Across the Potomac River at the C.I.A.'s headquarters in Langley, Va., similar worries were being expressed. Senior agency officials gathered in Tenet's conference room to discuss the targets and, one participant said, there was strong disagreement about the plans.
Questions about Al Shifa also surfaced at the State Department just before the attack. Pickering was shown the intelligence analysts' memo expressing skepticism about the intelligence, he said, and he mentioned the findings to Secretary Albright.
Pickering and Dr. Albright both decided to support the decision, however. They were convinced that the evidence, primarily the soil sample, was persuasive, he said.
Telling the Public: A Straight Face Belied Criticism
In the days after the attack, an international debate erupted, with Sudan demanding damages and an independent review of case. In Washington, senior officials insisted that the links between bin Laden, the factory and chemical weapons were strong and compelling.
There was much less certainty behind the scenes.
Soon after the strike, word began to filter out of the Government that senior intelligence officials, including Jack Downing, the head of the C.I.A. Directorate of Operations, its clandestine espionage arm, believed that the attack was not justified.
Others raising similar questions included the head of the Africa division at the directorate and the chief of the C.I.A. Counterterrorism Center, whose office had collected the intelligence on the site.
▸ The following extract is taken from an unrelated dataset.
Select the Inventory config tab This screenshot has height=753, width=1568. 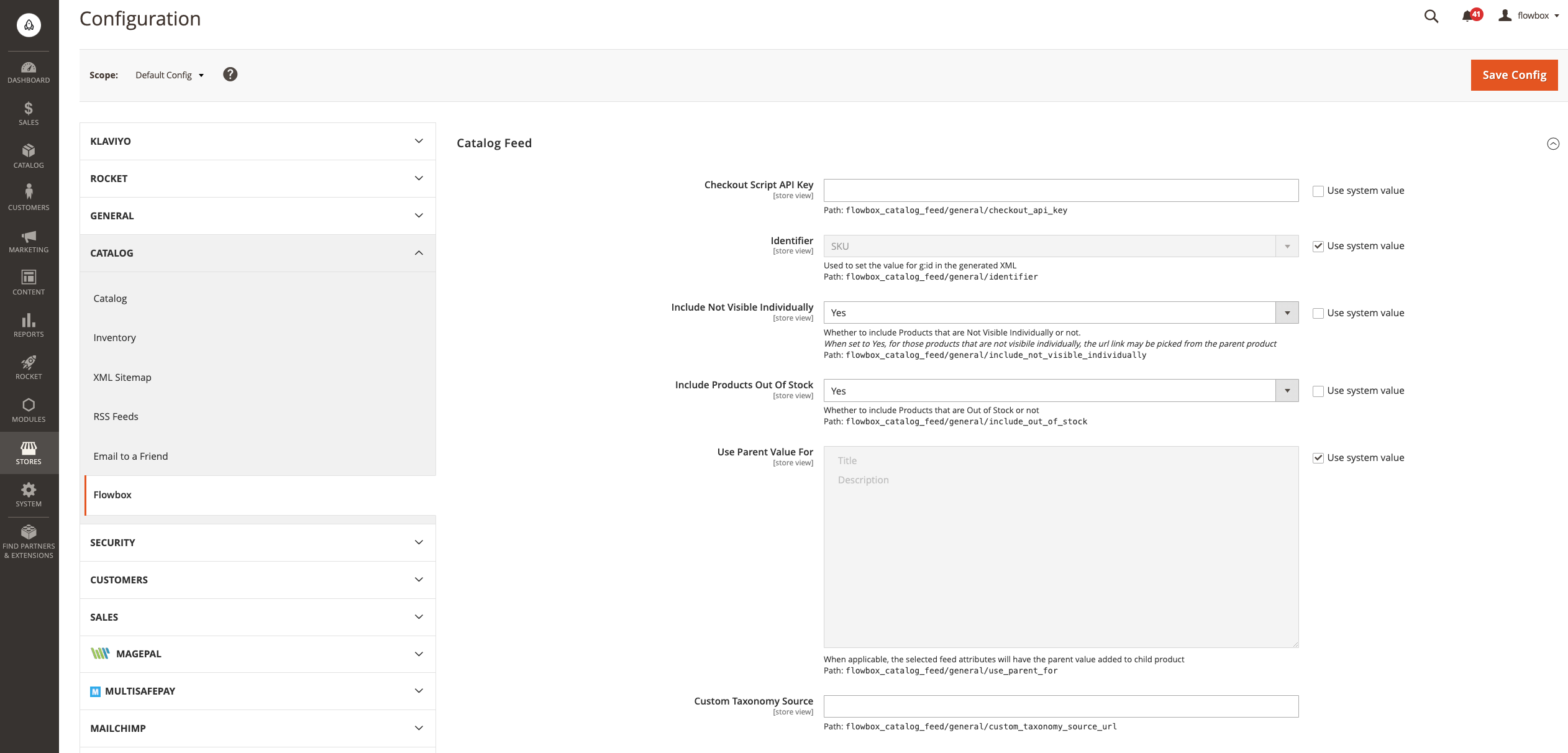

While these officials did not question that the intelligence raised strong suspicions, they found the connections between Al Shifa and bin Laden too indirect to support the public statements justifying the attack. Downing and the other two officials, whose names have been withheld at the request of the agency, would not comment.
At the intelligence branch of the State Department, officials began drafting a report renewing doubts about the evidence.
Soon after the strike, the C.I.A. conducted a study of its own and gathered intelligence about the plant's owner, a Sudanese businessman named Salah Idris, saying it had found new evidence about his possible financial connections to the terrorist group Islamic Jihad, which in turn has strong connections to bin Laden.
But agency officials acknowledged that they did not know that he owned the plant at the time of the strike. Officials also acknowledge that the soil sample from Al Shifa was obtained about four months before Idris bought the plant in March 1998.
Officials also say now that Idris was never put on the Government's terrorist watch list, either before or after the attack.
But after the attack, the Treasury Department Office of Foreign Assets Control froze Idris' accounts at Bank of America branches in London and Guernsey, in the Channel Islands, prompting Idris to file suit against the Government seeking the release of his funds. In May the Treasury Department agreed to free his assets, which totaled more than $24 million, just before the Government's response to his lawsuit was due in court. Idris has reportedly considered filing suit against the United States seeking damages for the loss of his plant, but has not yet done so.
Bin Laden, meanwhile, reportedly remains in Afghanistan, and the United States has warned repeatedly during the last year that he has been attempting to attack American targets. Senior Administration officials now say they believe that bin Laden is trying to develop chemical weapons in Afghanistan, and may have obtained them.